BibTeX and Chinese names

As wonderful as BibTeX is, it’s always bothered me that it formats non-initial names as “First Last” even when they’re Chinese names (or Japanese, etc., but most of the citations I use are Chinese), which customarily put the surname first. “But how would BibTeX know that the name’s Chinese?” you ask. Actually, it’s nothing magical, I stick the actual characters into my bibliography file. E.g., Author = {Ikeda, Takumi \TC{池田巧}}, where \TC means “use a traditional chinese font” (defined in my XeLaTeX file). If only I could get BibTeX to check if the name includes that string, and handle it differently….

WARNING: the following code is in a language that uses Reverse Polish notation. Viewers who might be offended by RPN should not view this program.

As it turns out, the fix is quite simple. Just add a function to your .bst file:

STRINGS{text}
FUNCTION{cjk.contains}
{ 'text :=
  #0
	{ text empty$ not }
	{ text #1 #3 substring$ duplicate$ "\SC" = swap$ "\TC" = or
	  { pop$
		#1
		"" 'text :=
	  }
	  {
		text #2 global.max$ substring$ 'text :=
	  }
	if$
	}
  while$
}

And then, where the file calls format.name$, you can add an if statement to see if it contains Chinese or not. So, this:

s nameptr "{ff~}{vv~}{ll}{, jj}" format.name$

would turn into this:

s nameptr
	s nameptr "{ff}" format.name$ cjk.contains
      { "{vv~}{ll}{~ff}{, jj}" }
      { "{ff~}{vv~}{ll}{, jj}" }
    if$
format.name$

Neat, huh? By the way, BibTeX doesn’t define the boolean function not, so if your .bst file doesn’t define it you’ll have to add that in. For a down-and-dirty guide to BibTeX, check out this link:

http://www.lsv.ens-cachan.fr/~markey/BibTeX/doc/ttb_en.pdf

Or more generally, this page:

http://www.lsv.ens-cachan.fr/~markey/bibla.php

Update on 2012 August 2: Wow, I can barely read my own code anymore! Let me try to clarify:

First, the code assumes that (1) you have identified all your CJK text using your custom commands \TC{ or \SC (if you use different commands you should change the code accordingly), and (2) any author in your bibliography file whose first name contains either of the strings \TC{ or \SC should be formatted with the last name first.

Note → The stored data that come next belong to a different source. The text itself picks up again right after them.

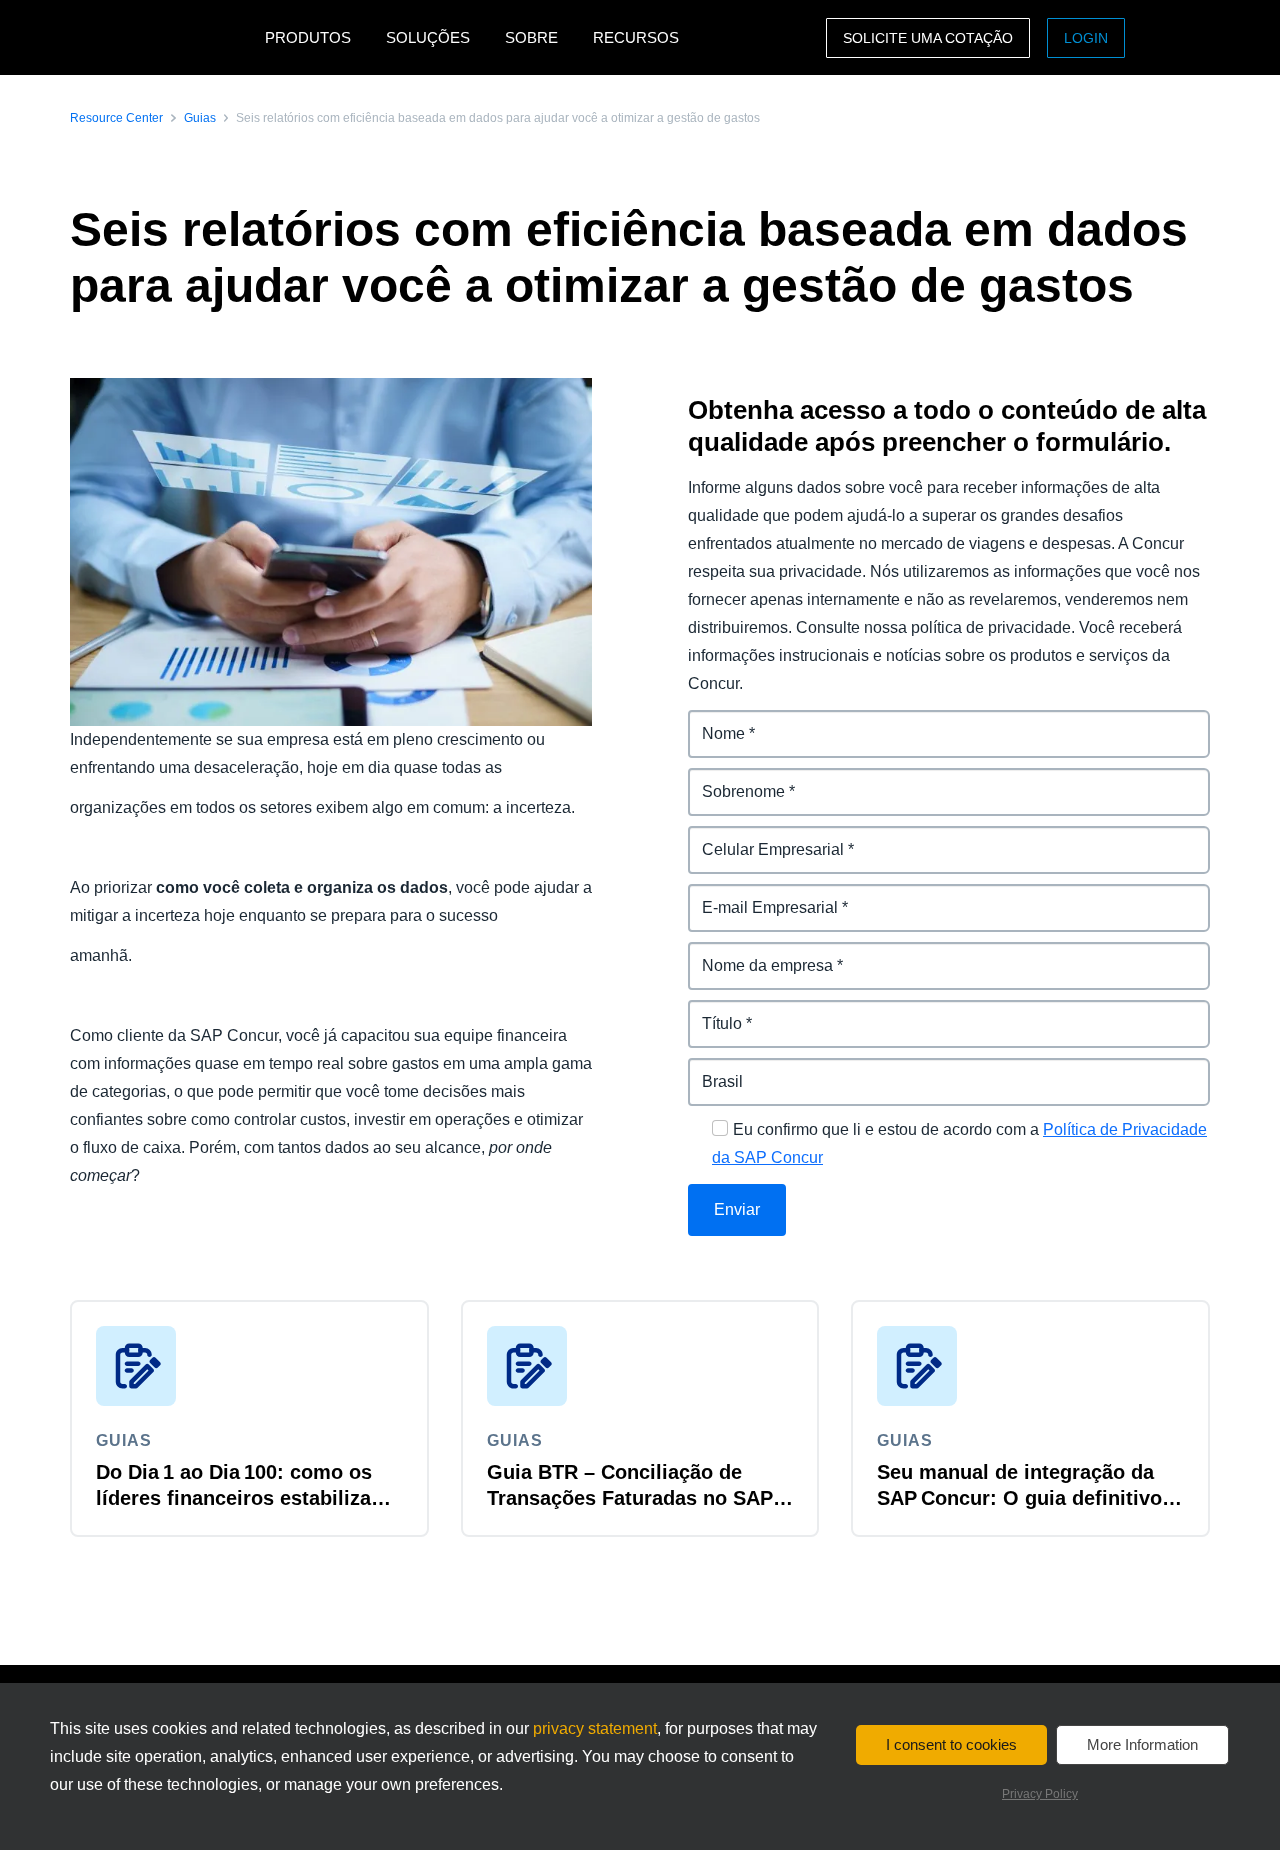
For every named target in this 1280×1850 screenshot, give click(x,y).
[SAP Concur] (162, 37)
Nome (710, 721)
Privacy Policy (1040, 1794)
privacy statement (595, 1728)
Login (1086, 38)
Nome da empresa (757, 953)
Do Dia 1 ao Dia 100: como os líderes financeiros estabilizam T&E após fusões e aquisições (242, 1498)
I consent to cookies (951, 1744)
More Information (1142, 1744)
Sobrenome (732, 779)
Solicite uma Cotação (928, 38)
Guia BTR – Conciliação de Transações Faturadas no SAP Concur (630, 1498)
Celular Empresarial (762, 837)
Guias (200, 118)
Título (709, 1011)
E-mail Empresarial (759, 895)
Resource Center (116, 118)
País (704, 1069)
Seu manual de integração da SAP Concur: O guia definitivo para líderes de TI (1019, 1498)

Now we look at the function with some comments added:

STRINGS{text} %% define "text" as a variable
FUNCTION{cjk.contains} %% the name of this function is "cjk.contains"
{ 'text := %% store whatever value is on the top of the stack in "text"
  #0 %% return 0 (false) unless the following code changes that

	{ text empty$ not }
	%% the condition for the "while" loop: while text is not empty...

	{ text #1 #3 substring$ duplicate$ "\SC" = swap$ "\TC" = or
	%% the "if" clause: if the first through third characters of "text"
	%% equals "\SC" or "\TC" (we have to duplicate and swap
	%% because we do two equality tests, and then "or" them)
	  { pop$ %% get rid of the 0
		#1 %% and put 1 (true) on the stack
		"" 'text := %% set "text" to empty
	  }
	  {
		text #2 global.max$ substring$ 'text :=
		%% if "text" does not start with "\SC" or "\TC",
		%% delete the first character and try again
	  }
	if$
	}
  while$
}

And now for the formatting code: s nameptr "{ff}" format.name$ extracts only the “first name” portion of the name and passes it to cjk.contains. If it returns true we order the last name before the first name, with no comma in between; otherwise we use the same format as before. So basically this format string

"{ff~}{vv~}{ll}{, jj}"

gets surrounded by a giant “if” clause, like so:

	s nameptr "{ff}" format.name$ cjk.contains
      { "{vv~}{ll}{~ff}{, jj}" }
      { INSERT ORIGINAL FORMAT STRING HERE }
    if$

If this is still too abstract, perhaps a concrete example will help: I have now posted both the original and modified bst file that I used for my dissertation, which follows the Linguistic Inquiry stylesheet:

linquiry2.bst

linquiry2-cjk.bst

Hopefully people out there will find this useful!